I have two pandas DataFrames. First with shape (8190, 161) and the second with shape (14026, 3). The first column in both Dataset contains the name. All names in First Dataframe are present in the second DataFrame. My goal is to reduce the second DataFrame shape to the first by keeping only names and corresponding row values, which are present in the first DataFrame, with the same order as in the first one. Here By order, I mean the row names and all values in those rows.
By doing this
y2 = df2.iloc[:, 0]
y1 = df1.iloc[:, 0]
y = [i for i in set(y2) if i not in set(y1)]

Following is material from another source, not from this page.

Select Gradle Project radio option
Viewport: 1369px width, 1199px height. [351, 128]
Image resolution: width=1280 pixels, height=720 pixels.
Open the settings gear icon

I can get the names which are present in the second DataFrame but not in the first. When I print the len(y), it gives me 5836, which are the the additional number of rows present in the second DataFrame.
Here, my problem is to map such rows from the second DataFrame to the first and delete such rows in second DataFrame.
At last, df1.head():
names 0 ... 158 159
0 ID-865950 3.0000000000000004 ... Nan Nan
1 ID-866199 1.0 ... Nan Nan
2 ID-862617 3.0 ... Nan Nan
3 ID-867838 5.0 ... Nan Nan
4 ID-27972 5.0 ... Nan Nan
df2.head():
names B C
0 ID-865950 -0.206854 0.0000
1 ID-866199 -0.268366 0.0000
2 ID-862617 -0.368426 0.0000
3 ID-867838 -0.693050 0.0000
4 ID-27972 -2.103586 4.1045
As you can see the names in the first and second DataFrame are in the same order at last.
Thanks in advance.
Update: The post "Pandas Merging 101" explains about merging the DataFrames but I wanted to return only the second DataFrame.